De esa manera, llegó a la presidencia de la República el general Eduardo Lonardi. El presidente de facto prometió al asumir que no habría “ni vencedores ni vencidos”, utilizando la frase que un siglo antes había pronunciado el general Justo José de Urquiza tras el derrocamiento de Juan Manuel de Rosas luego de la batalla de Caseros.
Dos meses más tarde, Lonardi fue reemplazado por el general Pedro Eugenio Aramburu, que llegó a la Casa Rosada con el apoyo de todos los partidos políticos no peronistas y de los sectores liberales que exigían mayor firmeza con los seguidores del régimen depuesto.

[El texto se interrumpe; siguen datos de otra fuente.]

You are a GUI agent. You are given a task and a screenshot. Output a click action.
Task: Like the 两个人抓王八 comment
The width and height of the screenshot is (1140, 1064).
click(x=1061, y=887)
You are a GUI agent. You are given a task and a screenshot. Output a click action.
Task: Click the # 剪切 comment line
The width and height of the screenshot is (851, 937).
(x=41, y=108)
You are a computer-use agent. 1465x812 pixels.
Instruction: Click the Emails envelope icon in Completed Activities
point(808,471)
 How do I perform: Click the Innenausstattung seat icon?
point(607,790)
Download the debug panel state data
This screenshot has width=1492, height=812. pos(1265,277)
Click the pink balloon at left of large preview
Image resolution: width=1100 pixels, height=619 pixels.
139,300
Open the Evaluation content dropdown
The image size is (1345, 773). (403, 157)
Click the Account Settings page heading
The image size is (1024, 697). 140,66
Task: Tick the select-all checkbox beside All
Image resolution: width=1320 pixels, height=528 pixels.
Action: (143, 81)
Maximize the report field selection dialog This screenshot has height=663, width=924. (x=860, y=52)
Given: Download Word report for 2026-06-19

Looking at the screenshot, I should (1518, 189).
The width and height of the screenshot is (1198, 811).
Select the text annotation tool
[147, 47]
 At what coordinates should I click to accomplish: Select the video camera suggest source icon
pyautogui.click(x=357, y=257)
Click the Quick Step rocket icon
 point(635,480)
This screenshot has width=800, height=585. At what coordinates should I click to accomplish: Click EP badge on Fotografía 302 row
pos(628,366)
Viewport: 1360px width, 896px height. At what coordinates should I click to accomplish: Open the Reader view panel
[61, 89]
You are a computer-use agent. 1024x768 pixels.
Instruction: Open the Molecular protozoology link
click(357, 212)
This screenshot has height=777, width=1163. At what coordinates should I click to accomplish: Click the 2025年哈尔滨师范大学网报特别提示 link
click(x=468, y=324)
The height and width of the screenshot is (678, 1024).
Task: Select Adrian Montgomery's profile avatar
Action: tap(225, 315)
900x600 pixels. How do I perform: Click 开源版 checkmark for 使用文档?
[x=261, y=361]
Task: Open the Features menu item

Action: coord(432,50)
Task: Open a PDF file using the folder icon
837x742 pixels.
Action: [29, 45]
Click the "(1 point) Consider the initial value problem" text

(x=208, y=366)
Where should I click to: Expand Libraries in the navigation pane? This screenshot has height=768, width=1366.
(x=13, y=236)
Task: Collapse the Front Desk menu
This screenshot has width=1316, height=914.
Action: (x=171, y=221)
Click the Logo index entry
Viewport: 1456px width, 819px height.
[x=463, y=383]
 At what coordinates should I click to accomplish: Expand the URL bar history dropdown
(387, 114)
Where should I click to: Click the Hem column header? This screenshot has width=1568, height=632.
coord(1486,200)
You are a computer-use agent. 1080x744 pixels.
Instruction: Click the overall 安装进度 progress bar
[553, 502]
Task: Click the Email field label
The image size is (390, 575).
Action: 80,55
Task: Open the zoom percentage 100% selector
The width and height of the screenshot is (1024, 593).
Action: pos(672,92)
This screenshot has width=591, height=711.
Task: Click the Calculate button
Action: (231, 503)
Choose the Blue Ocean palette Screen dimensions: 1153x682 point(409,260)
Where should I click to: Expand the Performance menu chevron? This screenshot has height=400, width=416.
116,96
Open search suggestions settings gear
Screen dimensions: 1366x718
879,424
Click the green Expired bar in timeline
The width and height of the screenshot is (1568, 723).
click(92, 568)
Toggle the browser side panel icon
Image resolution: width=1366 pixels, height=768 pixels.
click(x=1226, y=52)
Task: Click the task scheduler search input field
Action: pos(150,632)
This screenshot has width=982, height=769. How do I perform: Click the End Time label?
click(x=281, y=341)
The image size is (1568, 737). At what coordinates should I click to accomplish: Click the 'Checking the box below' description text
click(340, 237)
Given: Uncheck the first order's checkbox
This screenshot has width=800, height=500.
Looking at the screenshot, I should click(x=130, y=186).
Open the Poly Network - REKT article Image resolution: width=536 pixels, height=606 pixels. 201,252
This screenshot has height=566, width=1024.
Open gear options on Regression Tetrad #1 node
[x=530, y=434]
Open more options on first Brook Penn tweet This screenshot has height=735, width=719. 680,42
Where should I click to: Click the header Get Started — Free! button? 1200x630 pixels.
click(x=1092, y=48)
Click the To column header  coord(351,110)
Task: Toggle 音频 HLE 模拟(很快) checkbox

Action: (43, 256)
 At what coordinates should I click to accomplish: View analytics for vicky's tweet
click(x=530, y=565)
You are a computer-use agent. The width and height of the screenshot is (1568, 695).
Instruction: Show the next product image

Fue durante ese gobierno que se acentuaron los juicios y condenas a decenas de dirigentes peronistas, muchos de los cuales fueron confinados en distintas cárceles del país, incluido el penal de Ushuaia, que había sido clausurado por Perón por sus condiciones inhumanas para el alojamiento de los presos.
Además, se sancionó el decreto 4161/56, que prohibía el uso público de los símbolos asociados con Perón y hasta la misma mención de su nombre, y se dispuso la intervención de la CGT, de donde desapareció el cadáver de Eva Perón, que fue trasladado en forma clandestina a un cementerio de Milán, Italia, en el que permaneció hasta 1971, cuando fue devuelto a su marido.
Pero, sin duda, la medida de mayor dureza fueron los fusilamientos de 1956, luego de que fracasara el levantamiento del 9 y 10 de junio de aquel año en el que perdieron la vida el jefe del movimiento, general Juan José Valle, y otros treinta ciudadanos, entre los que se contaban civiles que fueron ultimados en un basural de José León Suárez.
En 1957, el gobierno de facto convocó a una Asamblea Constituyente para derogar la Carta Magna reformada en 1949, resumiendo los derechos sociales en un solo artículo que fue agregado con el número 14 bis. Un año después, el 1º de mayo de 1958, entregó el gobierno a Arturo Frondizi, de la Unión Cívica Radical Intransigente (UCRI), luego de convocar a comicios en los que se impidió la participación del peronismo.
Durante mucho tiempo se trató de justificar el golpe de 1955 con la necesidad de recuperar la libertad y el respeto por las instituciones republicanas. Sin embargo, las arbitrariedades producidas durante esa gestión no hicieron más que repetir y aumentar lo que se cuestionaba del gobierno depuesto, que había llegado al poder con el apoyo mayoritario del voto popular.